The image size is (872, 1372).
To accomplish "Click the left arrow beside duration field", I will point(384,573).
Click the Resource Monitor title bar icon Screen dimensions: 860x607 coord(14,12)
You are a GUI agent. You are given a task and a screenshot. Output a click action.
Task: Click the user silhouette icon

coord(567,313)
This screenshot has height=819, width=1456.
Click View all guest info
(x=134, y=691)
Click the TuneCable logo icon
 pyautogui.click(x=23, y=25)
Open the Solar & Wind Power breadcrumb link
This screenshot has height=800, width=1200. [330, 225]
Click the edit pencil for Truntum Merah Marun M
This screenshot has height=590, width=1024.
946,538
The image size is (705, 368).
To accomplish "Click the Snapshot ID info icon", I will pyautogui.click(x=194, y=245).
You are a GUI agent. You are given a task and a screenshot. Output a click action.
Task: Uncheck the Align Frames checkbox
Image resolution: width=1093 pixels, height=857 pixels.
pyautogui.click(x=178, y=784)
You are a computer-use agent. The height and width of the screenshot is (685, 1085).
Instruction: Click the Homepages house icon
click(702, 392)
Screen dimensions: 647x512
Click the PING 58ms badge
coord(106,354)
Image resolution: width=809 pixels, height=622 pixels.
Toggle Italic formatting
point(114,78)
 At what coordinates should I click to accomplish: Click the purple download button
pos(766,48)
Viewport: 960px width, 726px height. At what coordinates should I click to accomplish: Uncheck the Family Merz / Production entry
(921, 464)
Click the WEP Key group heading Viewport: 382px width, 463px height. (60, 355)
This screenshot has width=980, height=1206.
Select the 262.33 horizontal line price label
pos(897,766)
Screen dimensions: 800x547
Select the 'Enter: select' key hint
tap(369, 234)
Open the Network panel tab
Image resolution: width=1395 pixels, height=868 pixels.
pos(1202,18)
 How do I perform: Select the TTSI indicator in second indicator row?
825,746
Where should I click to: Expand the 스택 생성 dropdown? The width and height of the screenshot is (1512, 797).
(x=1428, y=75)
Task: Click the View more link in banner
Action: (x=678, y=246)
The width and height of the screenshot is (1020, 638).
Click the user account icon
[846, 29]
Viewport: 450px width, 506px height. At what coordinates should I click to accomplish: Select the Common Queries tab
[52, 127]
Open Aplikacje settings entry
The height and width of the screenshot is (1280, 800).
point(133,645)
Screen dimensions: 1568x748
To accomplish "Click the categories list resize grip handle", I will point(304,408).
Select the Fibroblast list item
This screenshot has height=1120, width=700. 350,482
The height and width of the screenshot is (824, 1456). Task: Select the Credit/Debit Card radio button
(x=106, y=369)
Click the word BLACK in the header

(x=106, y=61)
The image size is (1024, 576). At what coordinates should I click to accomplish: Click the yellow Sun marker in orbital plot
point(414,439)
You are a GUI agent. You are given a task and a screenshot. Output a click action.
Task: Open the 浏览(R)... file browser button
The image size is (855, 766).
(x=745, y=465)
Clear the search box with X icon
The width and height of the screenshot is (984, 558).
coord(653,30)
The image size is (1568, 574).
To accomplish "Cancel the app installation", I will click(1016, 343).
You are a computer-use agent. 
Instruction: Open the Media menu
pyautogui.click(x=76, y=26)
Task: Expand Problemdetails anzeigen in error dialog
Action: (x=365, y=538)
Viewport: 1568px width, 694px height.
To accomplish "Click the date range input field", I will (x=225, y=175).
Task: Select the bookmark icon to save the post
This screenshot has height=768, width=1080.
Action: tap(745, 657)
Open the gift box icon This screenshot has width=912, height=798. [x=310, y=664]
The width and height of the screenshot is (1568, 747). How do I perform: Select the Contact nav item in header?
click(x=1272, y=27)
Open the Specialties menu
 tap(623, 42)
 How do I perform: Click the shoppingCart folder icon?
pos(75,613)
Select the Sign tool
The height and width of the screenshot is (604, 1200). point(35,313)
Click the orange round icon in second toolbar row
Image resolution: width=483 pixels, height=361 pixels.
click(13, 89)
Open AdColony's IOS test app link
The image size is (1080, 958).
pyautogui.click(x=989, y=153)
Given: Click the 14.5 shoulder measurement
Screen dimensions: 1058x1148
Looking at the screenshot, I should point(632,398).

■ WHAT IS BEING ASKED ■
Transcribe the whole listing with every word preserved.

■ ANSWER TO THE EXERCISE ■
The image size is (872, 1372).
To accomplish "Click the left arrow beside duration field", I will point(384,573).
Click the Resource Monitor title bar icon Screen dimensions: 860x607 coord(14,12)
You are a GUI agent. You are given a task and a screenshot. Output a click action.
Task: Click the user silhouette icon

coord(567,313)
This screenshot has height=819, width=1456.
Click View all guest info
(x=134, y=691)
Click the TuneCable logo icon
 pyautogui.click(x=23, y=25)
Open the Solar & Wind Power breadcrumb link
This screenshot has height=800, width=1200. [330, 225]
Click the edit pencil for Truntum Merah Marun M
This screenshot has height=590, width=1024.
946,538
The image size is (705, 368).
To accomplish "Click the Snapshot ID info icon", I will pyautogui.click(x=194, y=245).
You are a GUI agent. You are given a task and a screenshot. Output a click action.
Task: Uncheck the Align Frames checkbox
Image resolution: width=1093 pixels, height=857 pixels.
pyautogui.click(x=178, y=784)
You are a computer-use agent. The height and width of the screenshot is (685, 1085).
Instruction: Click the Homepages house icon
click(702, 392)
Screen dimensions: 647x512
Click the PING 58ms badge
coord(106,354)
Image resolution: width=809 pixels, height=622 pixels.
Toggle Italic formatting
point(114,78)
 At what coordinates should I click to accomplish: Click the purple download button
pos(766,48)
Viewport: 960px width, 726px height. At what coordinates should I click to accomplish: Uncheck the Family Merz / Production entry
(921, 464)
Click the WEP Key group heading Viewport: 382px width, 463px height. (60, 355)
This screenshot has width=980, height=1206.
Select the 262.33 horizontal line price label
pos(897,766)
Screen dimensions: 800x547
Select the 'Enter: select' key hint
tap(369, 234)
Open the Network panel tab
Image resolution: width=1395 pixels, height=868 pixels.
pos(1202,18)
 How do I perform: Select the TTSI indicator in second indicator row?
825,746
Where should I click to: Expand the 스택 생성 dropdown? The width and height of the screenshot is (1512, 797).
(x=1428, y=75)
Task: Click the View more link in banner
Action: (x=678, y=246)
The width and height of the screenshot is (1020, 638).
Click the user account icon
[846, 29]
Viewport: 450px width, 506px height. At what coordinates should I click to accomplish: Select the Common Queries tab
[52, 127]
Open Aplikacje settings entry
The height and width of the screenshot is (1280, 800).
point(133,645)
Screen dimensions: 1568x748
To accomplish "Click the categories list resize grip handle", I will point(304,408).
Select the Fibroblast list item
This screenshot has height=1120, width=700. 350,482
The height and width of the screenshot is (824, 1456). Task: Select the Credit/Debit Card radio button
(x=106, y=369)
Click the word BLACK in the header

(x=106, y=61)
The image size is (1024, 576). At what coordinates should I click to accomplish: Click the yellow Sun marker in orbital plot
point(414,439)
You are a GUI agent. You are given a task and a screenshot. Output a click action.
Task: Open the 浏览(R)... file browser button
The image size is (855, 766).
(x=745, y=465)
Clear the search box with X icon
The width and height of the screenshot is (984, 558).
coord(653,30)
The image size is (1568, 574).
To accomplish "Cancel the app installation", I will click(1016, 343).
You are a computer-use agent. 
Instruction: Open the Media menu
pyautogui.click(x=76, y=26)
Task: Expand Problemdetails anzeigen in error dialog
Action: (x=365, y=538)
Viewport: 1568px width, 694px height.
To accomplish "Click the date range input field", I will (x=225, y=175).
Task: Select the bookmark icon to save the post
This screenshot has height=768, width=1080.
Action: tap(745, 657)
Open the gift box icon This screenshot has width=912, height=798. [x=310, y=664]
The width and height of the screenshot is (1568, 747). How do I perform: Select the Contact nav item in header?
click(x=1272, y=27)
Open the Specialties menu
 tap(623, 42)
 How do I perform: Click the shoppingCart folder icon?
pos(75,613)
Select the Sign tool
The height and width of the screenshot is (604, 1200). point(35,313)
Click the orange round icon in second toolbar row
Image resolution: width=483 pixels, height=361 pixels.
click(13, 89)
Open AdColony's IOS test app link
The image size is (1080, 958).
pyautogui.click(x=989, y=153)
Given: Click the 14.5 shoulder measurement
Screen dimensions: 1058x1148
Looking at the screenshot, I should point(632,398).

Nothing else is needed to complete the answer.